Como a Fernando VII. Así se las ponen al alcalde cada vez que va a Teleroda. Esta vez macroentrevista, perpetrada a lo grande. Se suspenden informativos. Boinas fuera.
Y claro, el alcalde se aprovecha. Hace bien. Ahora lo que urge es que quien va a medir las fuerzas dentro de poco más de un mes se acoja al derecho de réplica y apelando a la torpemente balbuceada imparcialidad del medio, solicite ya mismo otro programa de dos horas para responder punto por punto.
Cuando decíamos, unas líneas más arriba, lo de la entrevista no estábamos sino utilizando un eufemismo. Aquello fue un alegato con palmero incluido. Todo vale para alimentar la locomotora electoral, hasta caer en el insulto y en la descalificación, porque convendrán ustedes que llamar mentirosa a la oposición es insultarla e instar a las esferas celestiales para que no permitan que el gobierno caiga en sus manos, es descalificarla.
Interminable la sucesión de aciertos. Los errores muy escasos y todos achacables a otras administraciones. Ni un solo reconocimiento de culpa, por estar encantado el alcalde lo está hasta con la fuente, vanguardista y perfectamente integrada en un paseo que, ya verán, va a ser la envidia de todos. ¿Pues no quedamos que a Ud tampoco le gustaba?. Se nos fue viniendo arriba progresivamente nuestro primer regidor y cuando casi rozaba el éxtasis, va y nos deja boquiabiertos con la cantidad de metros cuadrados de zonas verdes que tenemos. Casi más que de suelo urbano, qué barbaridad, y nosotros sin saberlo. Zonas verdes en el Polígono, en el Peri, por aquí, por allá, en el Arco del Término, detrás de la Iglesia, metros y metros para solaz y disfrute de los ciudadanos…, el pinar de Los Prietos, el de la Dehesica, vaya usted metiendo pinares que no nos salen las cuentas. Muchas, muchísimas zonas verdes. Y todas bien cuidadas, limpias, espléndidas. Y el otro asentía con su cabeza.

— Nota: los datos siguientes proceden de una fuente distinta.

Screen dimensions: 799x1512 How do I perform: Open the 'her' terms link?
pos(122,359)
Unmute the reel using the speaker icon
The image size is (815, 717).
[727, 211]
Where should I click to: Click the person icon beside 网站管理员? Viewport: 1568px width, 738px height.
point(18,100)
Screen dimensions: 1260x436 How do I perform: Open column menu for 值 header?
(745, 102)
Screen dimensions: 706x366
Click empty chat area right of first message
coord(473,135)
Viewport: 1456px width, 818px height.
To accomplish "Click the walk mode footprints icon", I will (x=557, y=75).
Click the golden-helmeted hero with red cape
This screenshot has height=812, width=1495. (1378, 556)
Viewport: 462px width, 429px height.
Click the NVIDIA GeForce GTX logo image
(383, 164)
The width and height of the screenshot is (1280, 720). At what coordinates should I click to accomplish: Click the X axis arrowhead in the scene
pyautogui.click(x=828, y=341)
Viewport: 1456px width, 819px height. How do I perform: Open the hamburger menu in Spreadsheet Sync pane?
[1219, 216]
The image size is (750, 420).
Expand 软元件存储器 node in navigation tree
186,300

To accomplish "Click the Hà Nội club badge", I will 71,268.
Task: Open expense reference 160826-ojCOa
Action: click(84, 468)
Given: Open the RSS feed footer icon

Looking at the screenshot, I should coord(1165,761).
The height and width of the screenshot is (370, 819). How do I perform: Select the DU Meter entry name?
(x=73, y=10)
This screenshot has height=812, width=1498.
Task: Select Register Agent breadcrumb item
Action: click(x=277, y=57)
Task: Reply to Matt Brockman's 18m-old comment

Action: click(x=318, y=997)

Si el aeropuerto no se hiciera habría que demandárselo al Ministerio de Fomento, si no está a tiempo la piscina cubierta, la culpa es de la Junta. Lo de la ampliación del Polígono, eso es del SEPES. Lo del aparcamiento subterráneo… No hombre, eso no, eso lo van ha hacer la semana que viene. Y van a dejar el Parque de la Cañada como los chorros del oro porque se acaban de dar cuenta de que está hecho un asco, al cabo de veinte años.
Encantados de haberse conocido. Es normal. Menos mal que están los ciudadanos para dar o quitar razones y los de La Roda son como las lechuzas del cuento: hablan poco pero se fijan mucho.